[[ Provided text, beginning ]]

Imagine a mathematician writing a paper on a medical topic, making all kinds of claims on how things work in the human body – and then that mathematician justifies their expertise by saying "I did a two-week first aid course once, and also, I was really good at biology in school". This is pretty much how lots of science operates when it comes to interpreting results mathematically.
At bare minimum, journals need to require that researchers publish all their data alongside every paper, so statistical analyses can be redone and flaws can be spotted.
>At bare minimum, journals need to require that researchers publish all their data alongside every paper, so statistical analyses can be redone and flaws can be spotted.
Absolutely.
another good article on misinterpretation of p-values and confidence intervals is: Greenland, S., Senn, S.J., Rothman, K.J. et al. Statistical tests, P values, confidence intervals, and power: a guide to misinterpretations. Eur J Epidemiol 31, 337–350 (2016). https://doi.org/10.1007/s10654-016-0149-3
A decent compromise would be to at least require meta-data to sufficiently exclude some flaws. A different approach could be to have researchers document and publish the process of th research, similar to a git-repo with the main branch being completely off limits to history-rewriting.
And how could it be otherwise? There are nearly 10 million scientists in the world right now. And all of them are pushing out papers as fast as humanly possible. There isn't anywhere near enough statistical brainpower available to quality-control all of that. Not to mention that most people with sufficient expertise in statistics have better things to do than micromanaging science grad students who have a hard time comprehending Bayes' theorem.
The thing is, formally, frequentist methods like Null Hypothesis Significance Testing don't tell you what you really want to know. If you get a significant p-value, that means the data you observed wouldn't often happen by chance (within your model of the null). This doesn't actually tell you if your particular hypothesis should be favored. That requires other considerations, including ones that Simonsohn is negative about in this article.

[[ Provided text, end ]]
[[ Source material, beginning ]]

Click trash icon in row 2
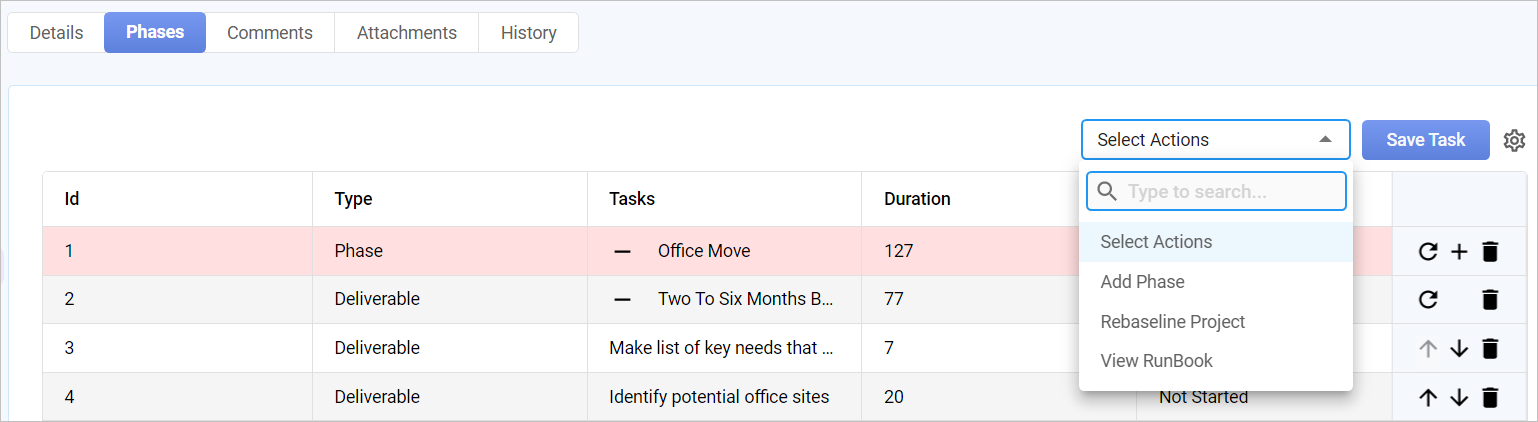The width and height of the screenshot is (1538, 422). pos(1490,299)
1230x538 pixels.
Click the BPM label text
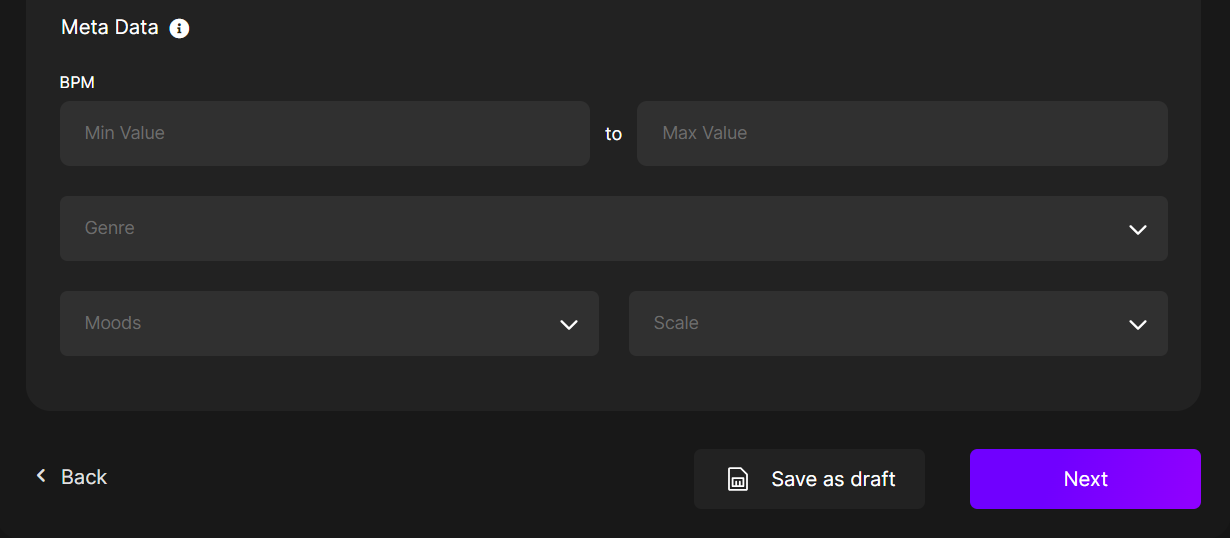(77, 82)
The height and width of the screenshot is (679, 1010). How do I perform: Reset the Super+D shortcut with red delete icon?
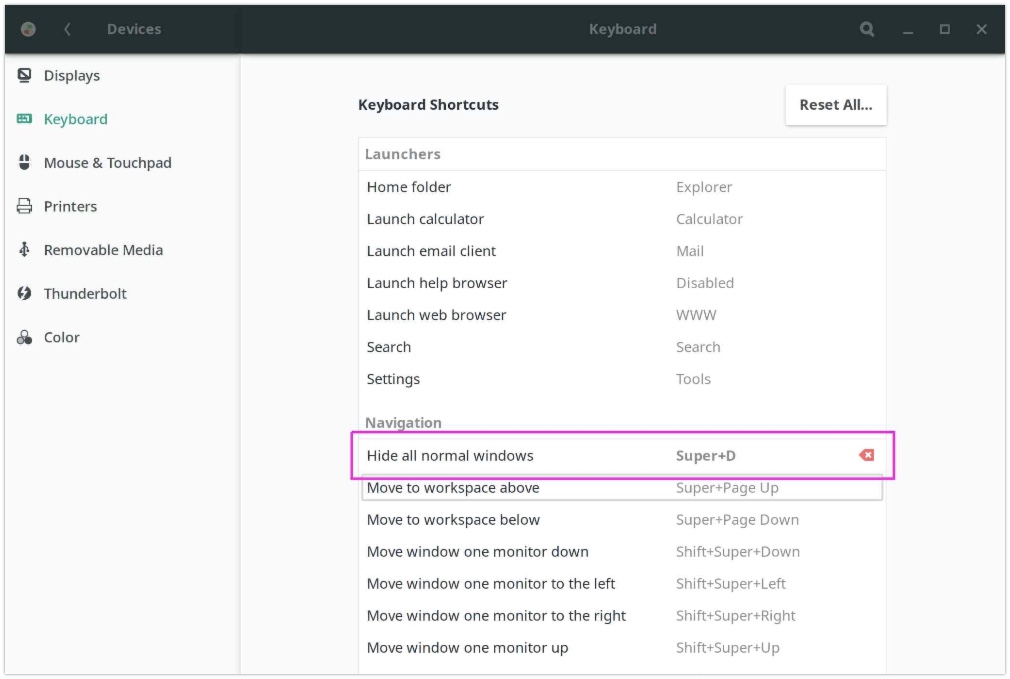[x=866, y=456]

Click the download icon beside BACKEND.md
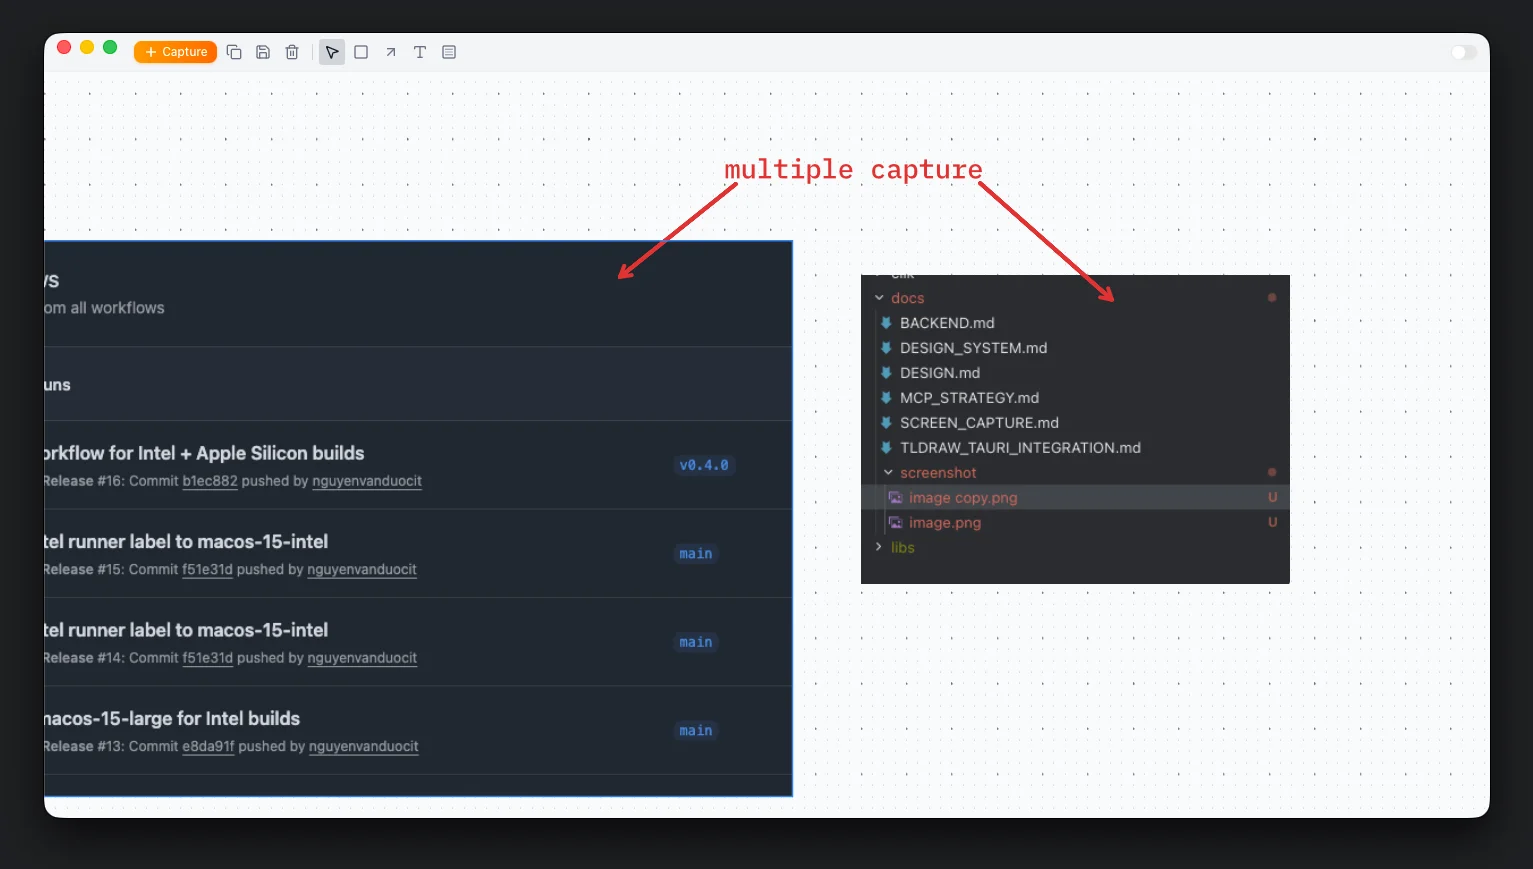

[[ Source material, end ]]

→ Requirement:
Could you return the part of the thread on statistics in science between "The thing is, formally, frequentist" and "in this article.", inclusive, copied word for word?

→ Task solution:
The thing is, formally, frequentist methods like Null Hypothesis Significance Testing don't tell you what you really want to know. If you get a significant p-value, that means the data you observed wouldn't often happen by chance (within your model of the null). This doesn't actually tell you if your particular hypothesis should be favored. That requires other considerations, including ones that Simonsohn is negative about in this article.